Faltará estabelecer, por exemplo, qual a extensão das exceções e o montante máximo de subvenção por produto. Se os subsídios ficarem concentrados num pequeno conjunto de produtos, as condições de concorrência serão perigosamente afetadas. Preocupação semelhante vale para a lista de produtos sujeitos a condições especiais de proteção tarifária. Será uma negociação complicada, pois bastará a escolha de um pequeno grupo de produtos de grande interesse para o Brasil, por exemplo, para anular boa parte dos ganhos esperados de um acordo comercial.
Com algum otimismo, é possível pensar na conclusão de acordos para produtos agropecuários e industriais até novembro. A partir daí, ainda sobrarão muitos detalhes técnicos, mas o trabalho politicamente mais difícil e importante estará concluído: estarão desenhadas as grandes linhas do entendimento final. Mais do que nunca, é preciso pensar no calendário. Já não se trata mais de cumprir prazos determinados pelos próprios negociadores. A aproximação das eleições americanas encurta os prazos disponíveis.
Todos os pré-candidatos à presidência dos Estados Unidos vêm sendo pressionados por grupos defensores de maior protecionismo.
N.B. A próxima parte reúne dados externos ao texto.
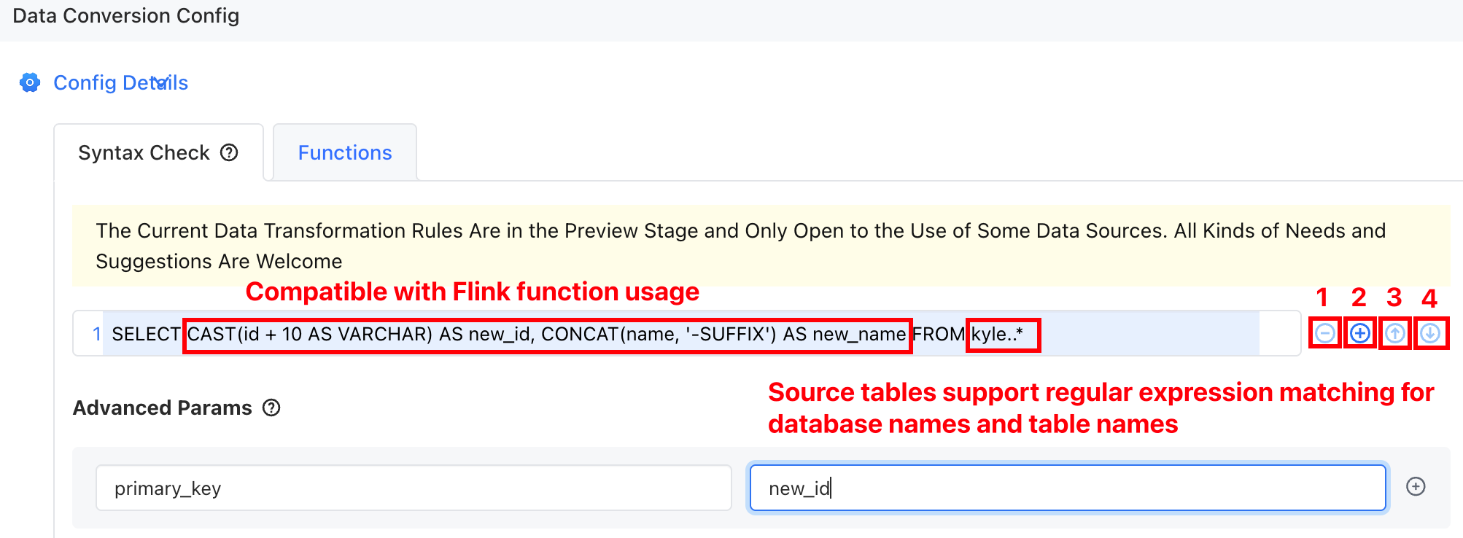Click the Advanced Params heading
1463x538 pixels.
coord(162,408)
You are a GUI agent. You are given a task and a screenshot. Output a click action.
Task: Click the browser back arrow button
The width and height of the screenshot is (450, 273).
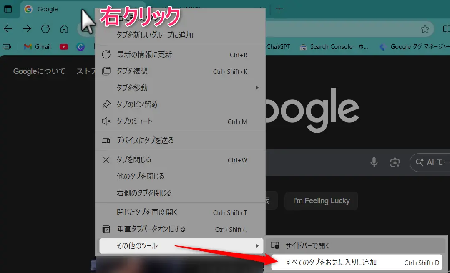[8, 29]
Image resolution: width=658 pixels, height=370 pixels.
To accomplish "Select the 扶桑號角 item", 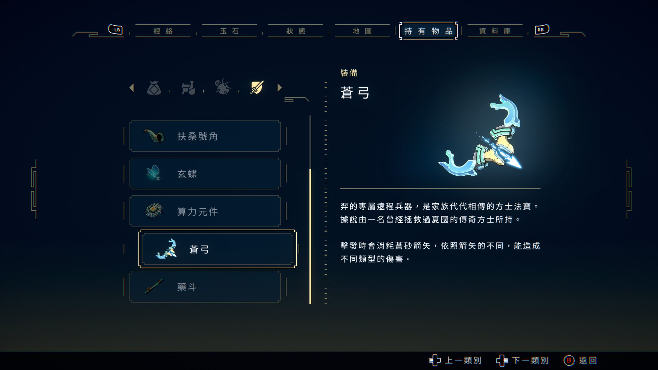I will point(205,136).
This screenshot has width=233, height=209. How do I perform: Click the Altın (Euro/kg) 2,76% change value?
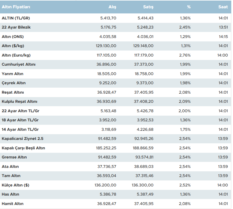click(x=185, y=55)
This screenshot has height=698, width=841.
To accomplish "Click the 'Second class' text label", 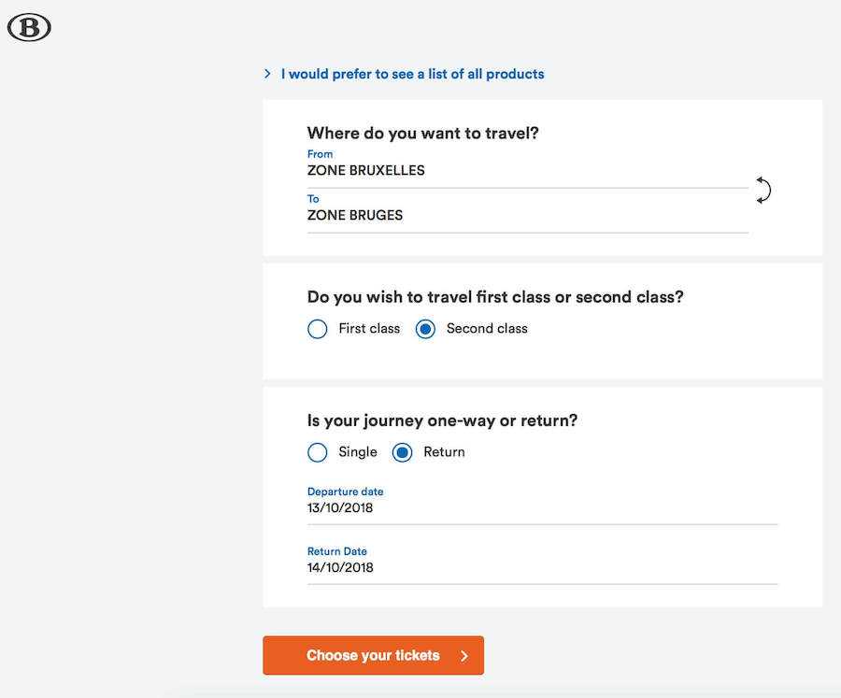I will click(487, 329).
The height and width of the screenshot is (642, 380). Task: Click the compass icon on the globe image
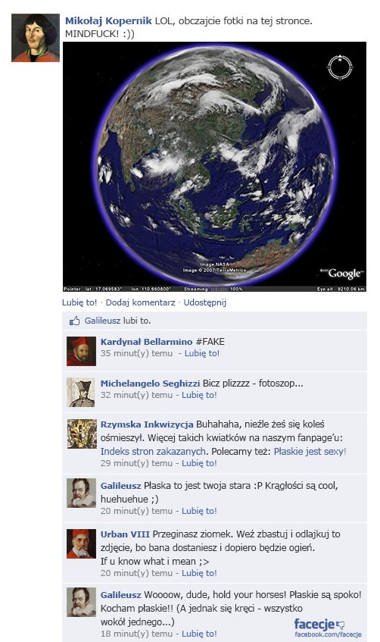(x=340, y=67)
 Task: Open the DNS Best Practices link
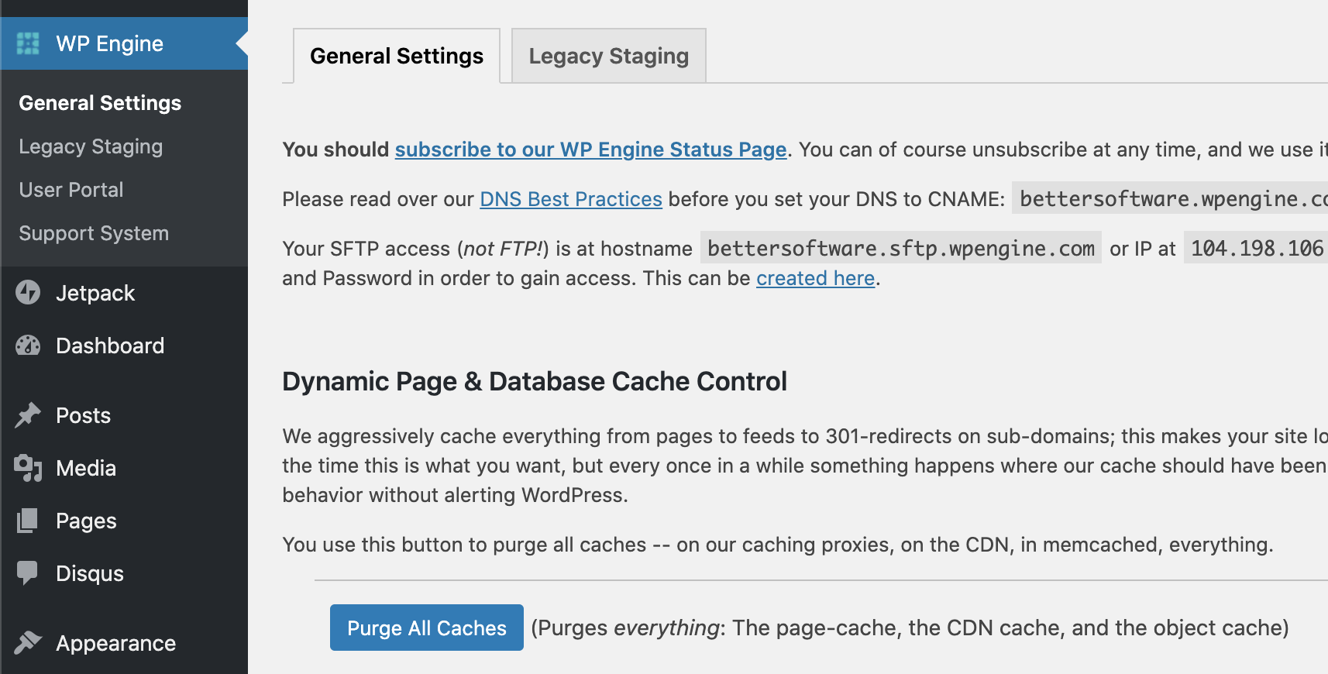pos(571,199)
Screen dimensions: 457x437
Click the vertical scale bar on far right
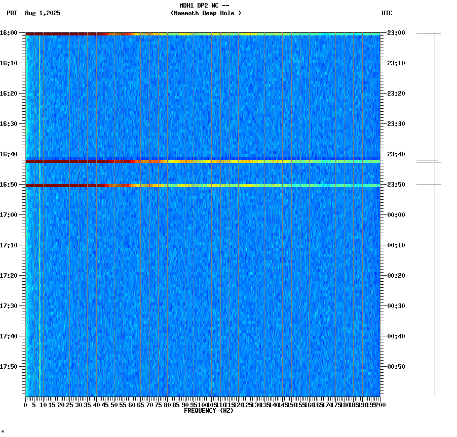(435, 212)
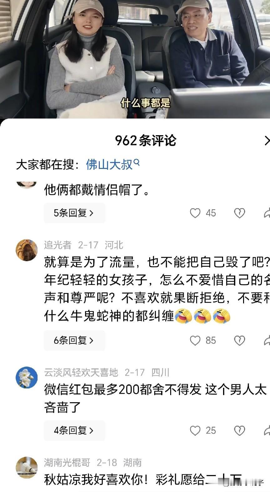Open the 湖南光棍哥 profile avatar

(27, 467)
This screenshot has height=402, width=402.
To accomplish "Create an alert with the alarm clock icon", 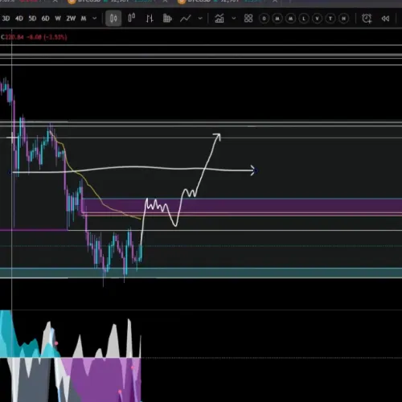I will tap(367, 18).
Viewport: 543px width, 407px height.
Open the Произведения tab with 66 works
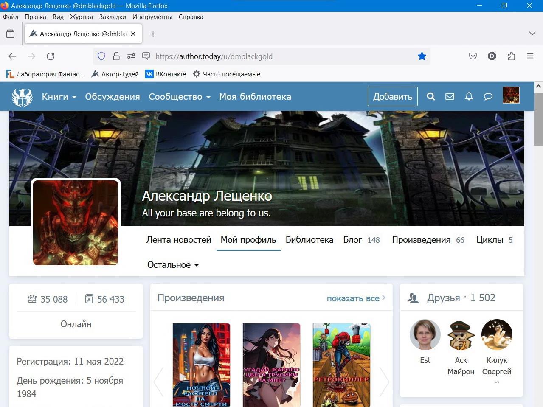(428, 240)
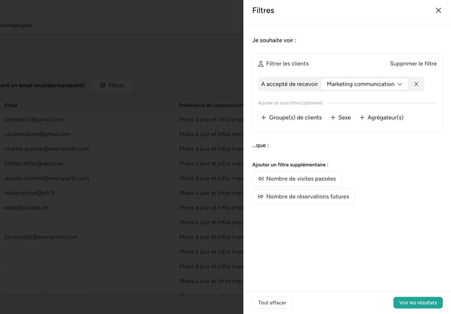Click Supprimer le filtre link
Image resolution: width=451 pixels, height=314 pixels.
(413, 63)
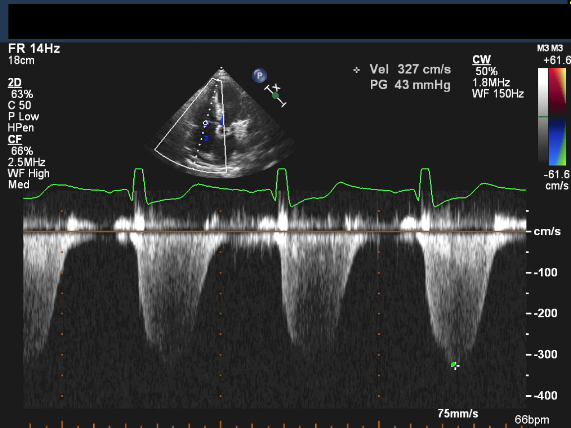Select the CW mode label
The width and height of the screenshot is (571, 428).
tap(481, 60)
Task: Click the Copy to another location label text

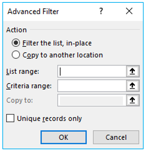Action: [x=63, y=55]
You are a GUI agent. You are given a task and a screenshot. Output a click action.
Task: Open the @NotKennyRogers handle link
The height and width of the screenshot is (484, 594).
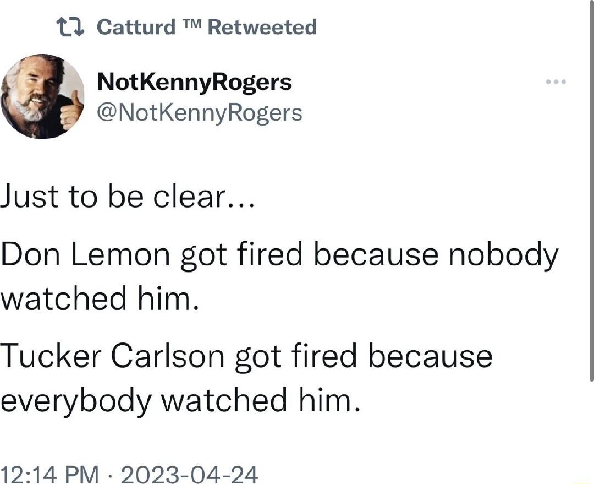click(197, 112)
Será muito difícil conquistar votos - ou deixar de perdê-los - defendendo uma abertura maior do mercado americano aos competidores estrangeiros.
Para o Brasil, o risco de um novo impasse nas negociações às vésperas da campanha eleitoral nos Estados Unidos é especialmente preocupante. Afinal, o governo pôs todas as fichas no sucesso da Rodada Doha. Um fracasso deixará o País em séria desvantagem no comércio internacional.